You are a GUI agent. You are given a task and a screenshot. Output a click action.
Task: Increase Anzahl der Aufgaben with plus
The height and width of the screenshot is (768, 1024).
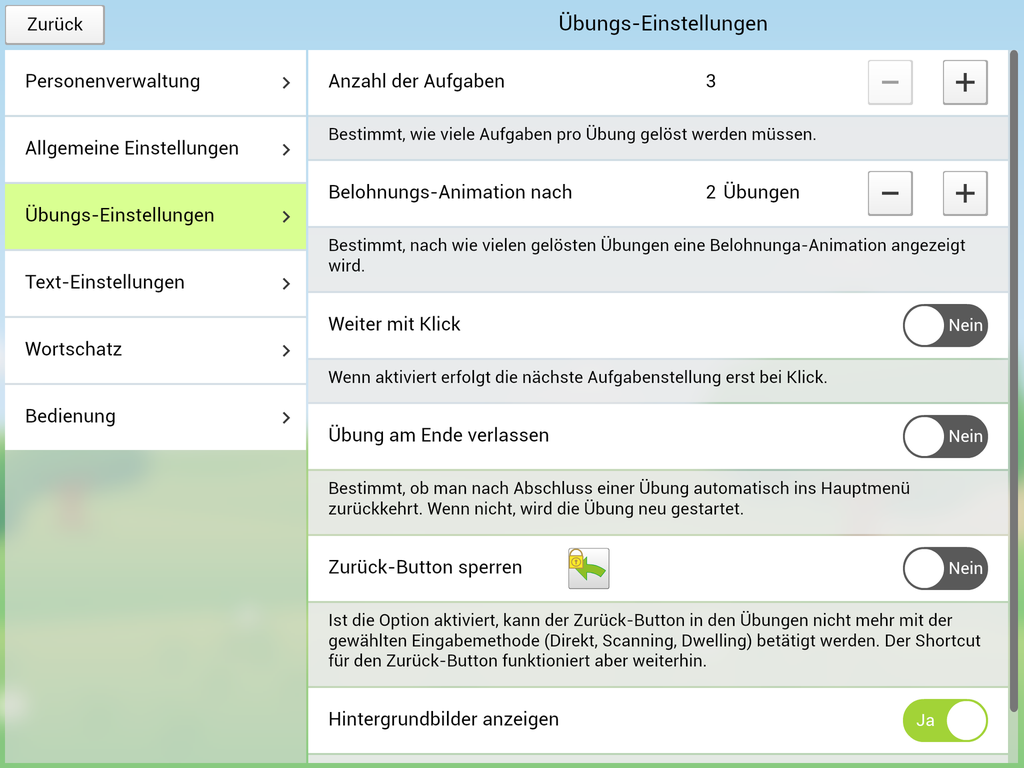pos(964,82)
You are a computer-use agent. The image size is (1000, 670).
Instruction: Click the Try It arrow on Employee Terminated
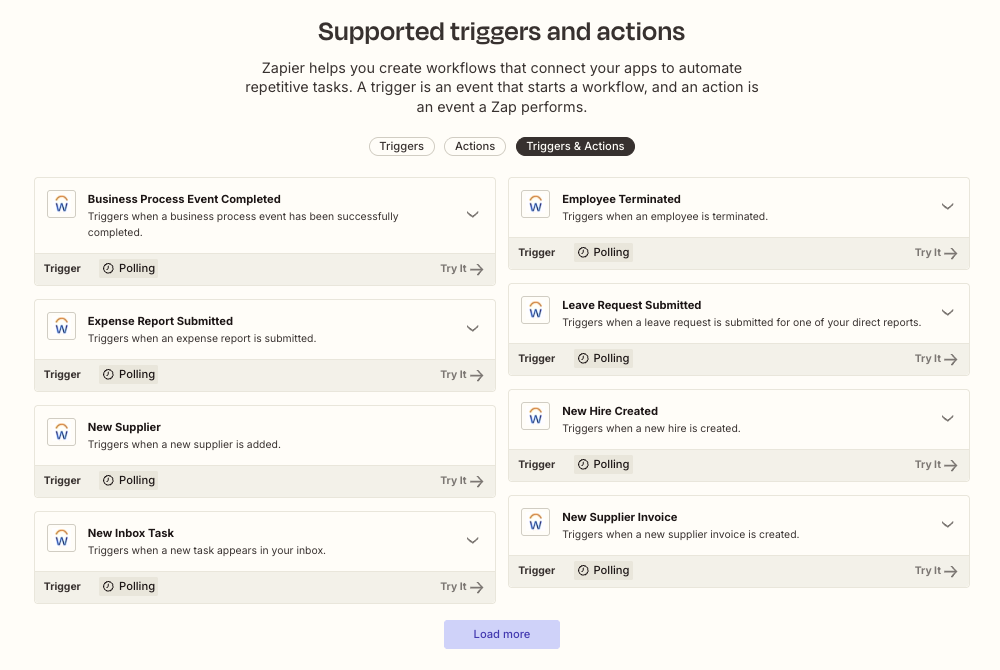click(x=936, y=252)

---------------

→ Exercise requirements:
Only the text of the records belongs in your answer, copied exactly as it appears above.

→ Your solution:
You are a GUI agent. You are given a task and a screenshot. Output a click action.
Task: Increase Anzahl der Aufgaben with plus
The height and width of the screenshot is (768, 1024).
pos(964,82)
You are a computer-use agent. The image size is (1000, 670).
Instruction: Click the Try It arrow on Employee Terminated
click(x=936, y=252)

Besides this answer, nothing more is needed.